What you need to do: Report each line of the data that contains the string "width".

Records supplied:
::::::::

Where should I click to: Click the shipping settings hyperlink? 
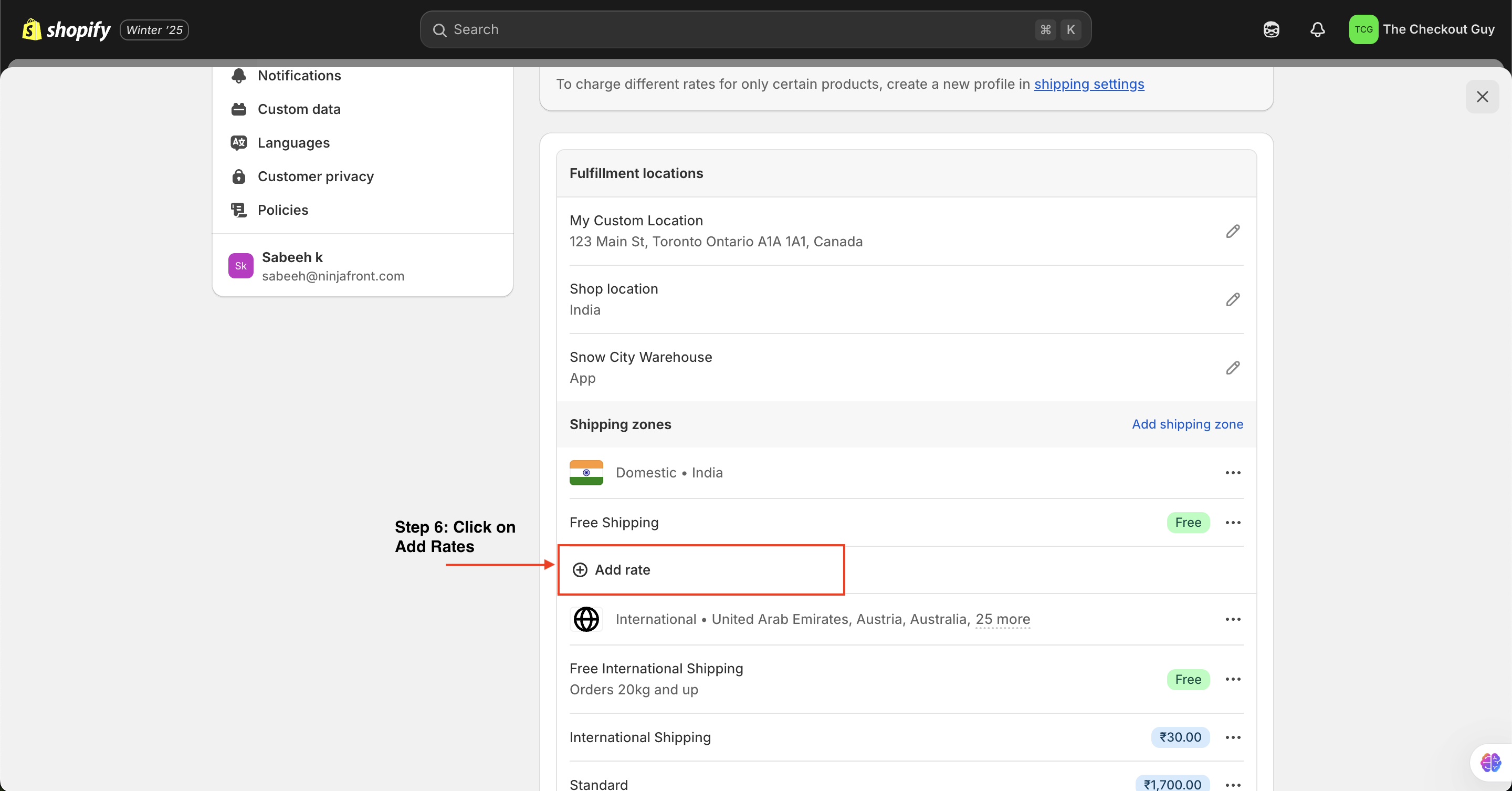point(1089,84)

::::::::

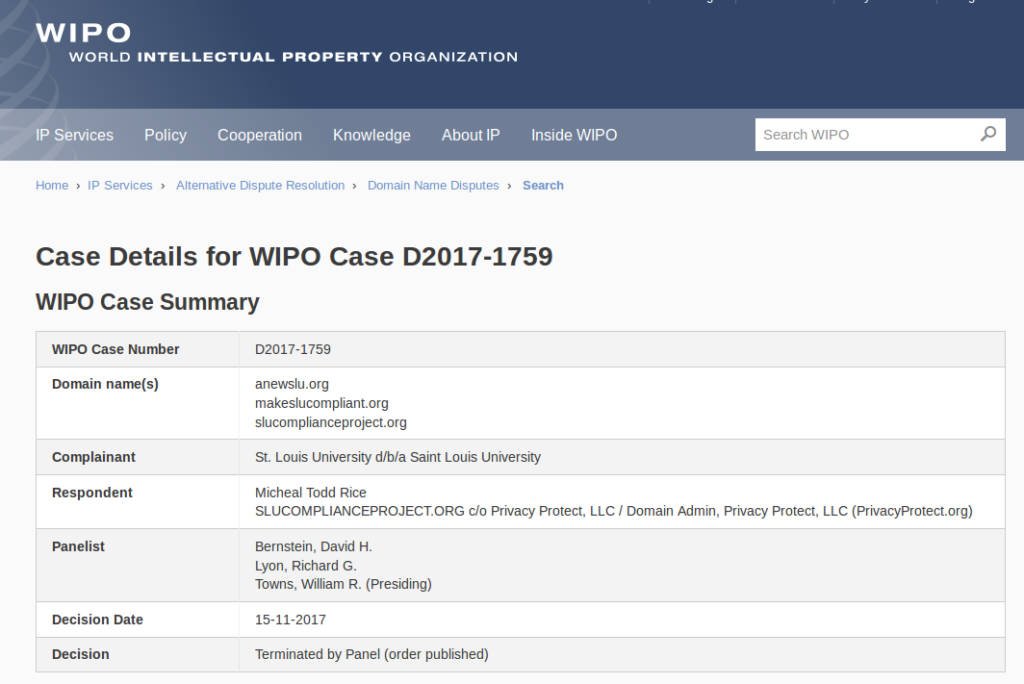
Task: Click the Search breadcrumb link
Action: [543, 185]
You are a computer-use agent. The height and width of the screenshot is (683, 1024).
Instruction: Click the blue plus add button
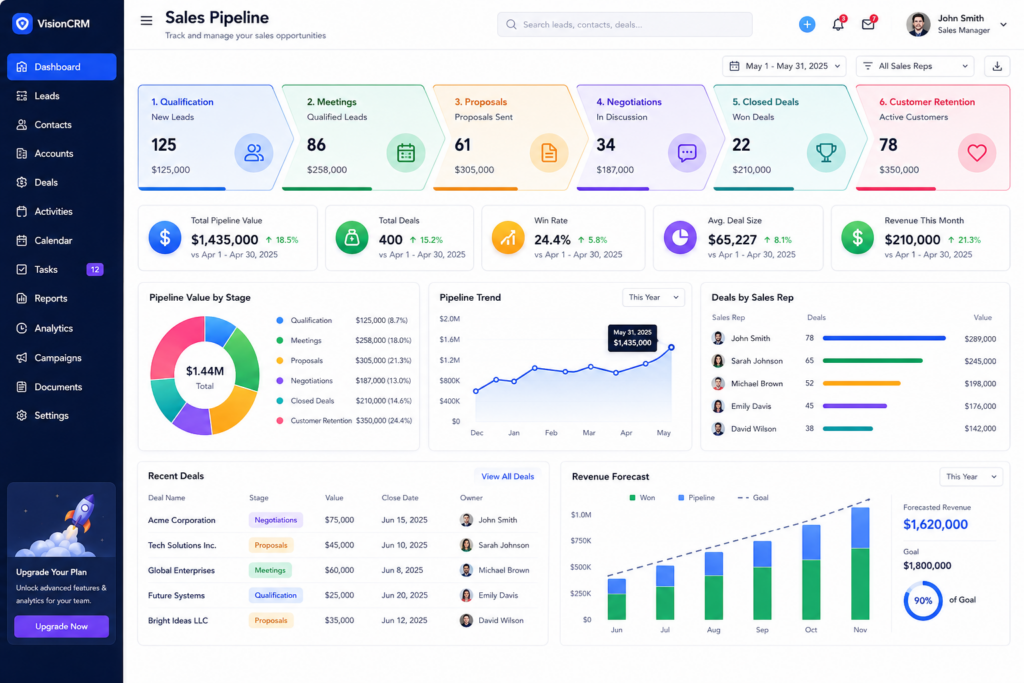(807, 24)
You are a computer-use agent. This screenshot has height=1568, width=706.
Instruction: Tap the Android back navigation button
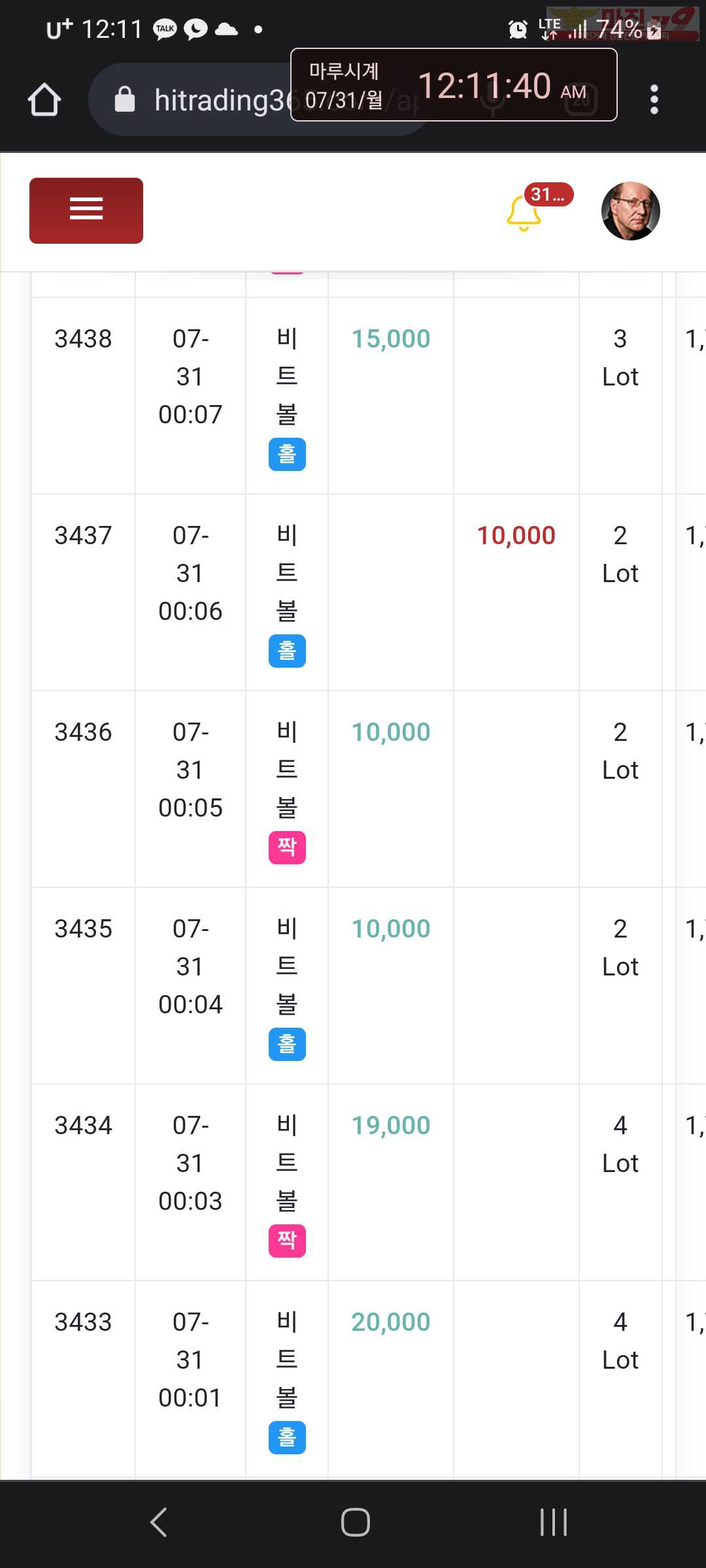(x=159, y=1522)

::::::::

Finished exercise:
You are a computer-use agent. The height and width of the screenshot is (683, 1024).
You are a computer-use agent. This screenshot has height=1568, width=706.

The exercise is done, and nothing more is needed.